Copy data from Azure Data Lake Storage Gen1 to Gen2 with Azure Data Factory
APPLIES TO: Azure Data Factory Azure Synapse Analytics
Azure Data Lake Storage Gen2 is a set of capabilities dedicated to big data analytics that's built into Azure Blob storage. You can use it to interface with your data by using both file system and object storage paradigms.
If you currently use Azure Data Lake Storage Gen1, you can evaluate Azure Data Lake Storage Gen2 by copying data from Data Lake Storage Gen1 to Gen2 by using Azure Data Factory.
Azure Data Factory is a fully managed cloud-based data integration service. You can use the service to populate the lake with data from a rich set of on-premises and cloud-based data stores and save time when you build your analytics solutions. For a list of supported connectors, see the table of Supported data stores.

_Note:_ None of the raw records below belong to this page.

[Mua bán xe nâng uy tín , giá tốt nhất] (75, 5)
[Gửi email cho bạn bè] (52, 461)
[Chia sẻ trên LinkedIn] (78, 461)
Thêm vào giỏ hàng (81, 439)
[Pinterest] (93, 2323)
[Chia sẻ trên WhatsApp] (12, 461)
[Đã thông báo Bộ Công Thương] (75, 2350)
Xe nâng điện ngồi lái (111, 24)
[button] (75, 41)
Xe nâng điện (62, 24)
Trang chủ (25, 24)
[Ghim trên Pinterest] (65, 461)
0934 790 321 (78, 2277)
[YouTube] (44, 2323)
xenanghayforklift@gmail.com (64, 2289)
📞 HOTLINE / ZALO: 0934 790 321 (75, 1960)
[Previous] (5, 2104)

Azure Data Factory offers a scale-out, managed data movement solution. Because of the scale-out architecture of Data Factory, it can ingest data at a high throughput. For more information, see Copy activity performance.
This article shows you how to use the Data Factory copy data tool to copy data from Azure Data Lake Storage Gen1 into Azure Data Lake Storage Gen2. You can follow similar steps to copy data from other types of data stores.
- An Azure subscription. If you don't have an Azure subscription, create a free account before you begin.
- Azure Data Lake Storage Gen1 account with data in it.
- Azure Storage account with Data Lake Storage Gen2 enabled. If you don't have a Storage account, create an account.
Create a data factory
If you have not created your data factory yet, follow the steps in Quickstart: Create a data factory by using the Azure portal and Azure Data Factory Studio to create one. After creating it, browse to the data factory in the Azure portal.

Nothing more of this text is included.